From the September 1996 issue of Startups

Ray Depouli, vice president of franchise marketing for management training franchisor Priority Management Systems Inc. in Bellevue, Washington, has seen a lot of franchise deals come together. And he has seen a lot of investors struggle mightily with the financial aspects of their purchases. "Most people are thinking about the exciting and familiar and manageable aspects of their new business venture, and the last thing they think about is financing it," says DePouli. "Financing should be the first thing they think about, but for some reason financing the purchase is always relegated to the back end of the thought process."

The truth is, even if financing is put at the front of the thought process, it can pose a formidable challenge for the most enterprising franchise buyer. The good news is that many franchisors are providing innovative financing programs to ease your way. Consider the approaches of a few companies that have applied ingenuity, drive and business savvy to the financial challenge of financing a franchise.

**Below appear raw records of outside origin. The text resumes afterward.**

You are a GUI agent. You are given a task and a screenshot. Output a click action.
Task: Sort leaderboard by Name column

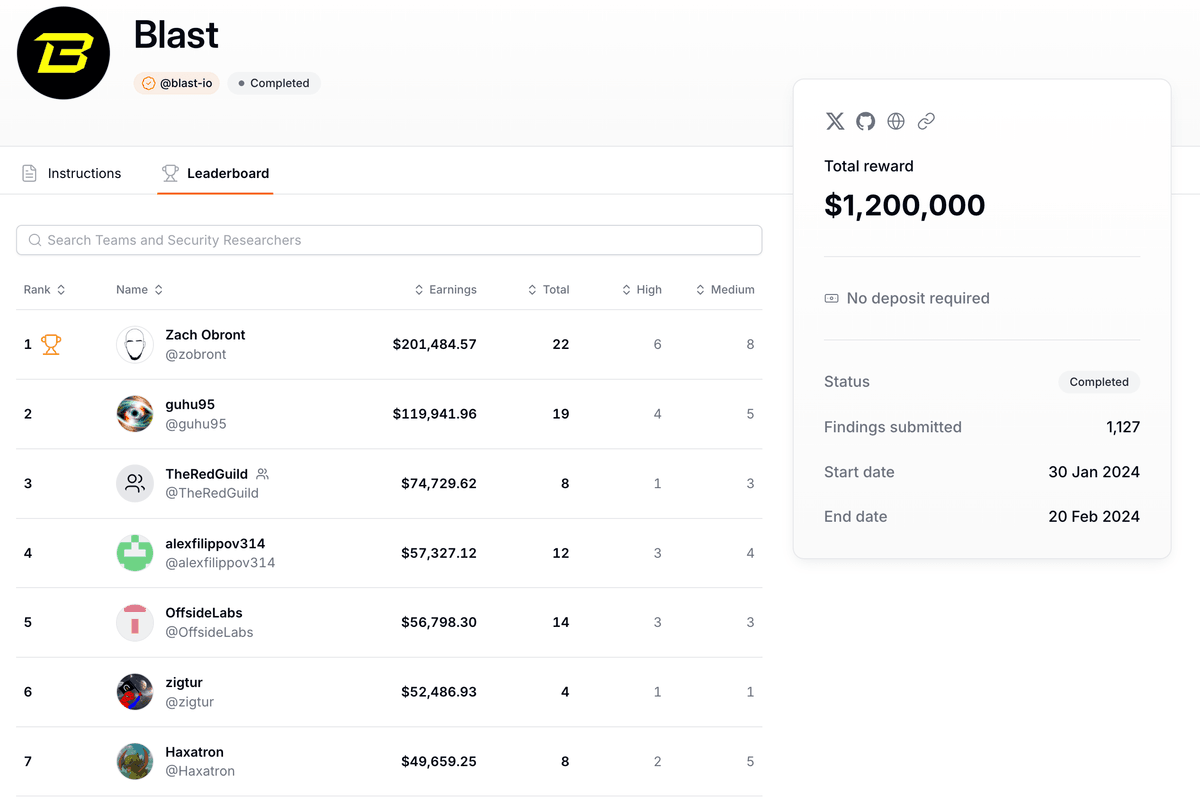pos(139,290)
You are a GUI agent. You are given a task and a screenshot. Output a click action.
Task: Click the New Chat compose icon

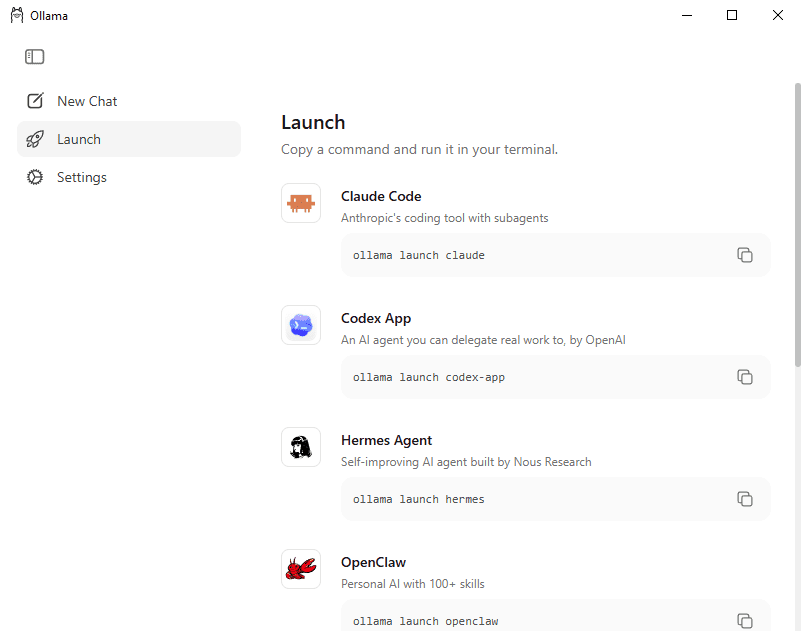[x=35, y=101]
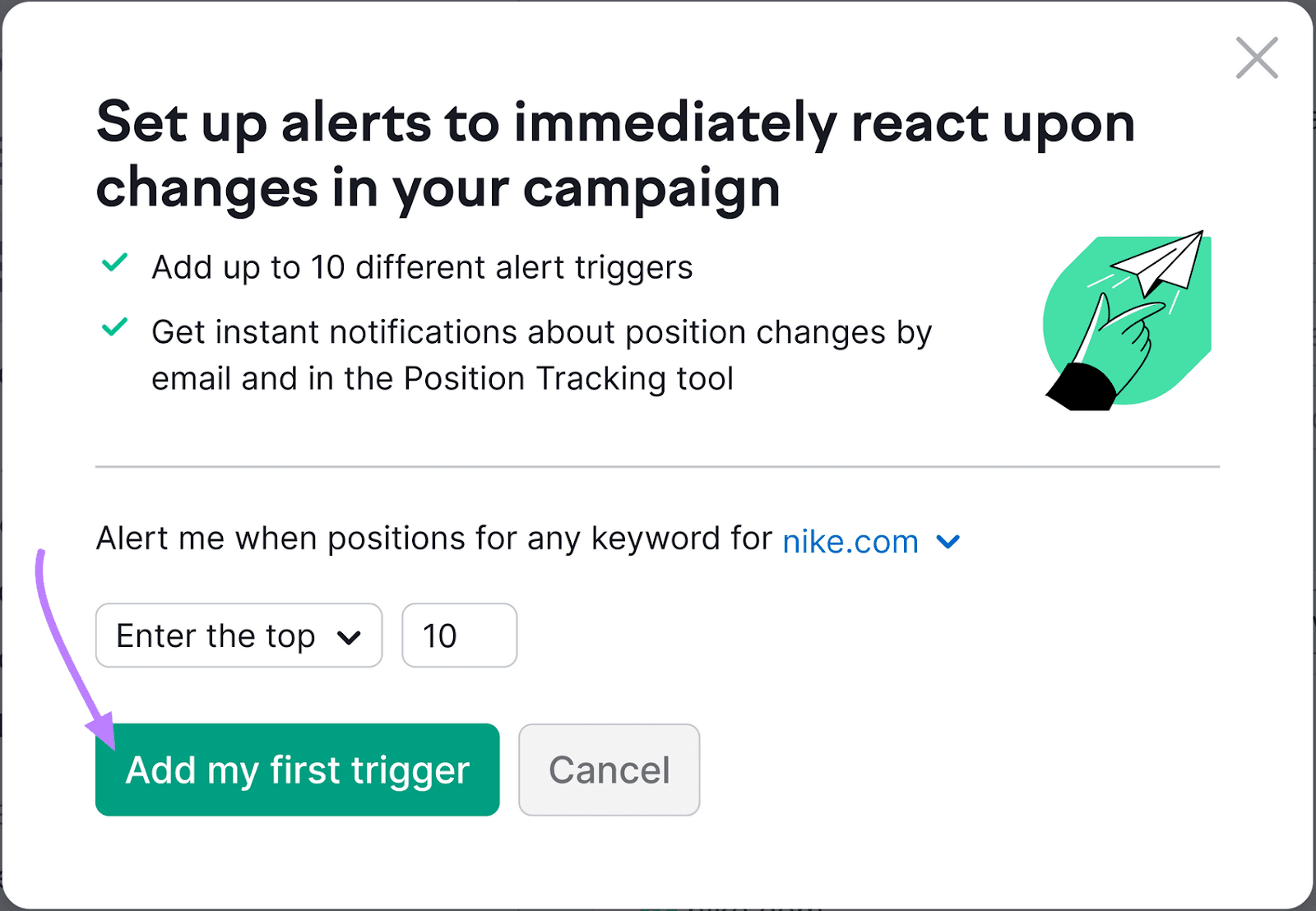Click the "Get instant notifications" line
The height and width of the screenshot is (911, 1316).
(541, 333)
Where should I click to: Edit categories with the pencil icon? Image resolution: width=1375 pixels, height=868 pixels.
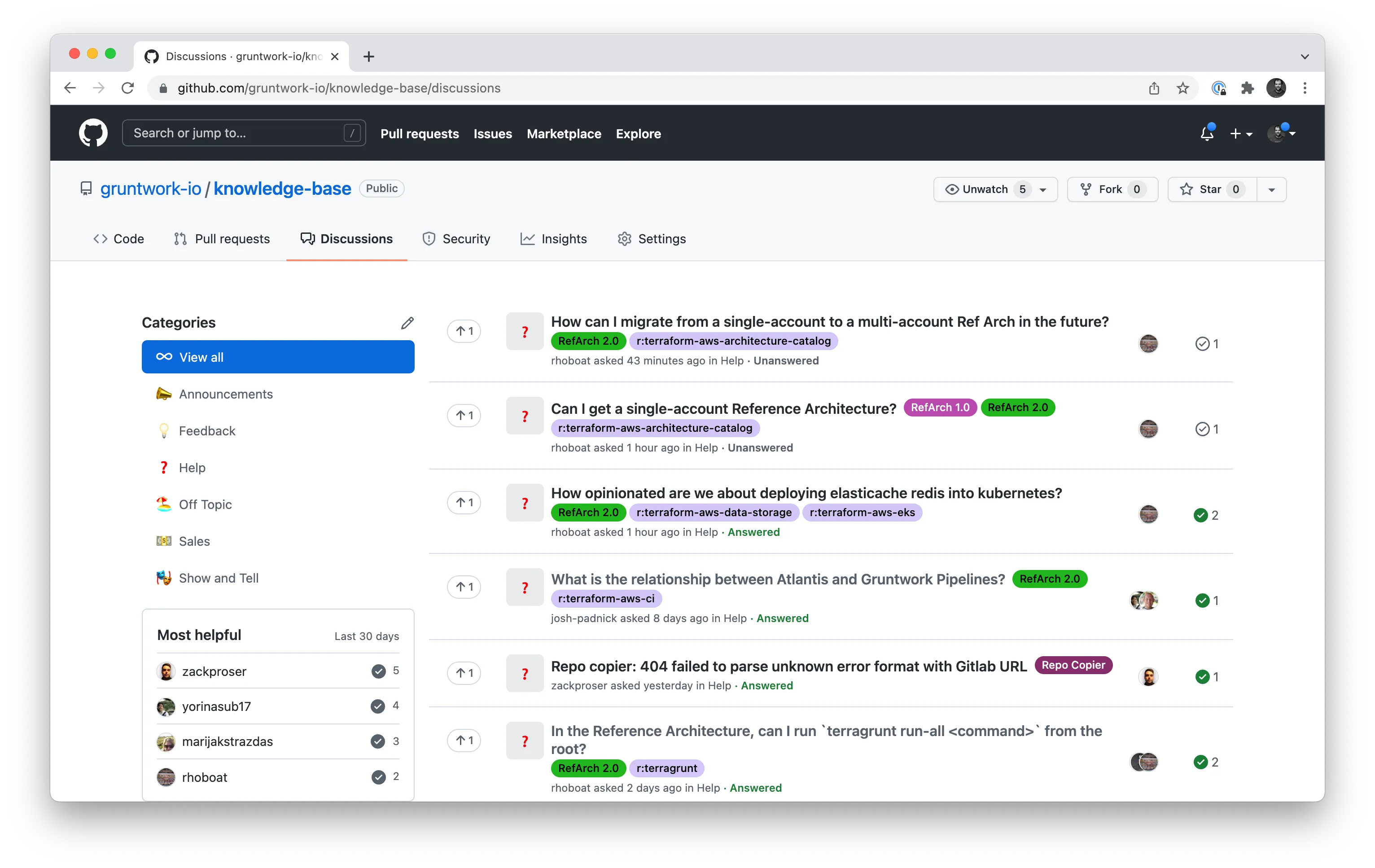pyautogui.click(x=407, y=323)
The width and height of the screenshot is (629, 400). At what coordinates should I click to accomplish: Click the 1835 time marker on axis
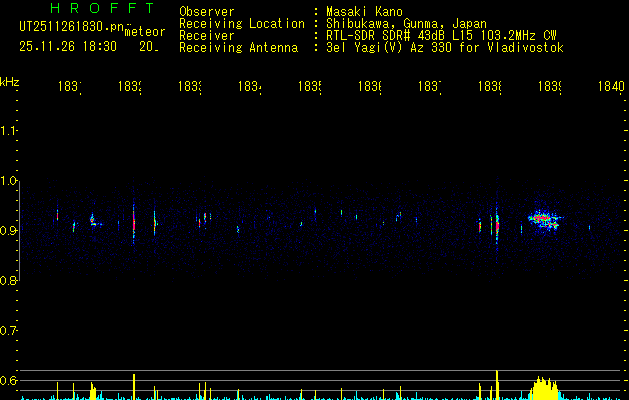310,86
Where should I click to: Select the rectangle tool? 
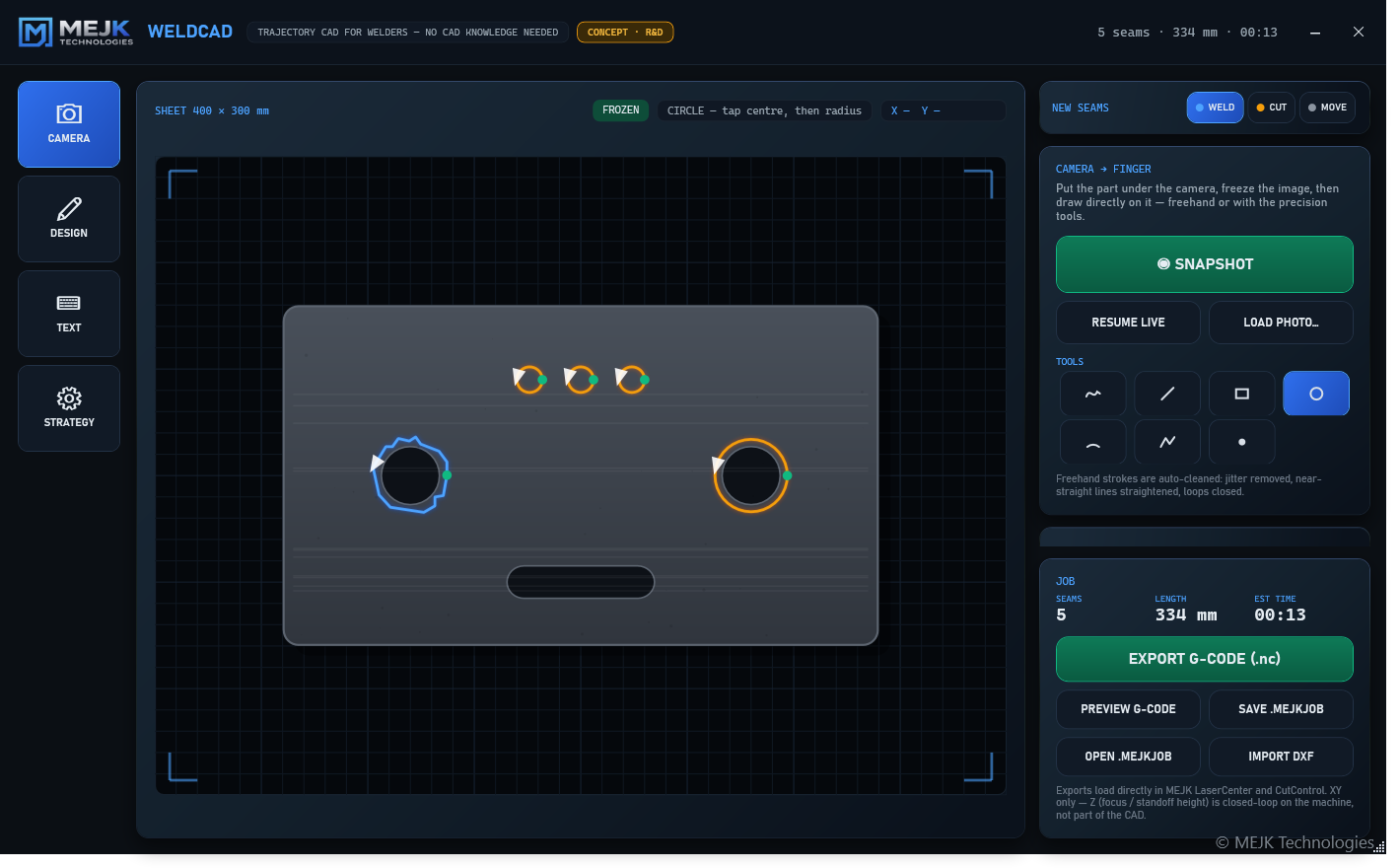(1242, 394)
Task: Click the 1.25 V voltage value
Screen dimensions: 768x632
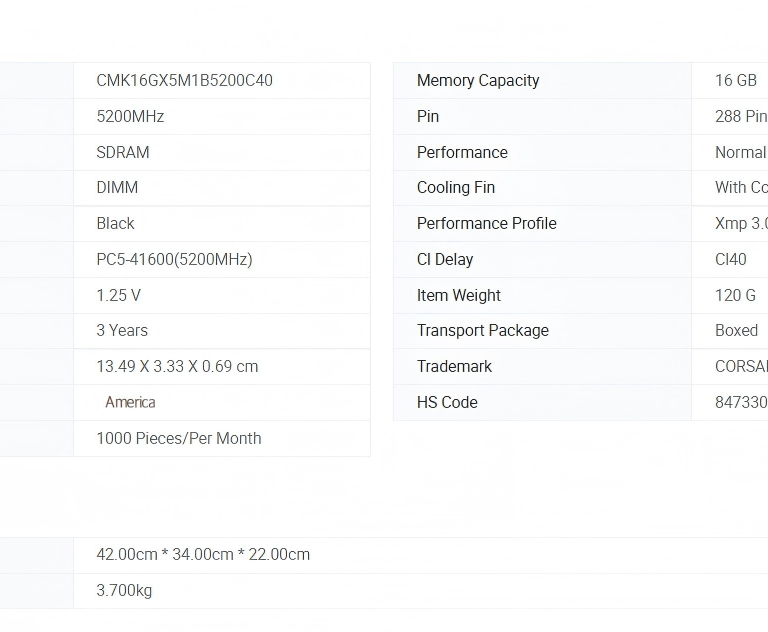Action: click(x=118, y=296)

Churchs/Popeyes Gets Its Minority Investment Program in Gear

America's Favorite Chicken ("AFC"), the franchisor of Popeye's Chicken & Biscuits and Church's Chicken restaurants, is actively promoting minority franchise ownership in its ranks through a new program called "PLUS" (Programs Launched Universally for Success). "At our company, we have taken a straightforward approach to encouraging minority investment in our businesses. We have recognized that a significant part of our company's heritage is rooted in minority communities in our country. We have many locations in minority communities and a high percentage of our customers are African-American and Hispanic," says Joe Genovese, chief development officer. "We celebrate that heritage, and we want to encourage growth through franchising with minority ownership. The AFC PLUS program is a concerted effort to encourage minority ownership of restaurants in the AFC system and expand the chain's presence in underserved urban areas. We started AFC PLUS with an abiding passion for those two objectives, an open door, and a welcoming handshake for minority owners willing to be our partners in developing new and innovative Church's and Popeye's restaurant locations.

"In a few months, our program has jumped to 50 commitments, and it could easily quadruple in the next year. The largest single obstacle in quick-service restaurants, of course, is the cost of starting up," continues Genovese. "It can cost as much as $600,000 to $750,000 to build a free-standing restaurant in a high-traffic location. But there has been a dramatic change in the marketplace, and the PLUS program has taken advantage of the change in a unique way."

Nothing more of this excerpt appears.